Avancées de l’intelligence artificielle : nous nous rassurons en affirmant péremptoirement que jamais l’IA ni les machines ne parviendront à des raisonnements aussi sophistiqués que l’être humain. F. Fleuret a ses doutes, il ne voit pas de « mur computationnel » qui serait infranchissable. Pourquoi y aurait-il là un effet de seuil, on est dans une démarche tout à fait incrémentaliste, en continu. Où serait le plafond ? Une réflexion analogue vaut pour le transhumanisme. Beaucoup s’y opposent catégoriquement mais oublient la réalité que la limite est très poreuse entre homme naturel et homme « augmenté » (au plus simple, beaucoup d’entre nous portent des lunettes ou des prothèses, la suite est un continuum, de plus en plus technologique et intrusif).

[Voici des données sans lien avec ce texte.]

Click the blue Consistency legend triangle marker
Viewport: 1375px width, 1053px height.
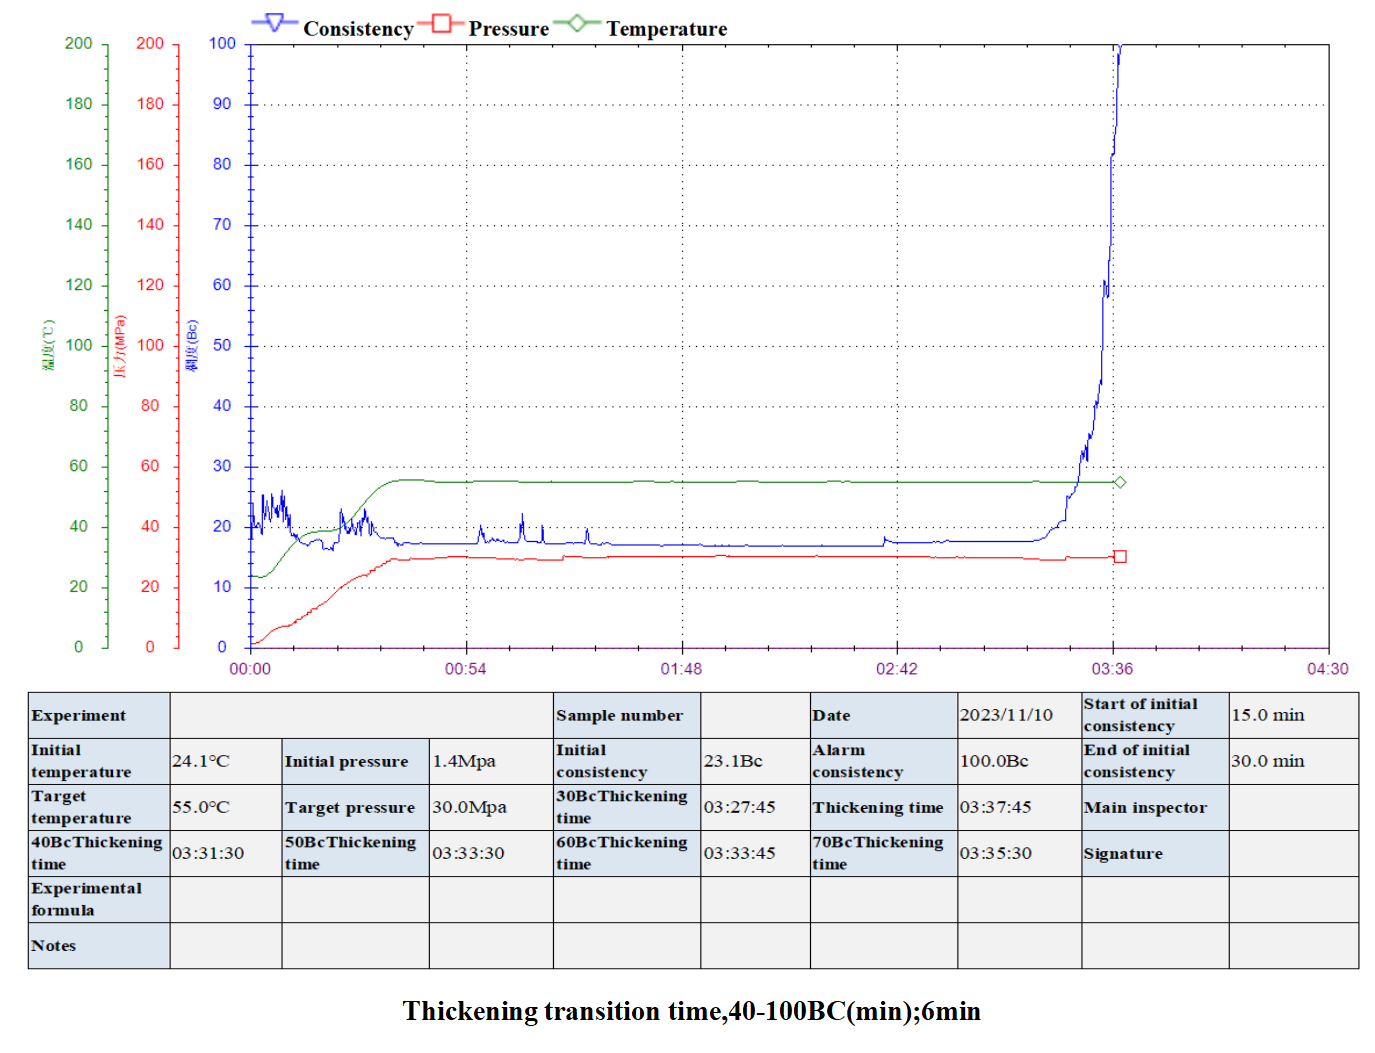274,23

Comment se prémunir de dérives macro-économiques et macro-politiques ? Les multinationales du net sont/ont une énorme force. Les Etats ont laissé faire au cours des dernières décennies et sont aujourd’hui bien en peine de leur imposer des cadres et codes de conduite (sauf en Chine ?).

Des conclusions ? Les développements technologiques ont, c’est évident, un grand potentiel - qu’on peine à imaginer précisément. Mais aucun des orateurs ne s’est hasardé à des prédictions quant à notre futur hyperconnecté. Trop complexe et dépendant de multiples paramètres plus ou moins (in)saisissables. Ils ne croient pas que les technologies vont « réenchanter » un monde qui en aurait pourtant besoin. Solange Ghernaouti cite cette phrase d’un collègue : « Ce que je n’ai pas trouvé dans la vie, je ne l’ai pas trouvé sur internet. »

Inutile de dire qu’on n’a pas vraiment répondu à la question de savoir si Google pourrait apporter le bonheur. Il faudrait d’abord se mettre d’accord sur ce qu’on entend par bonheur - une autre question difficile.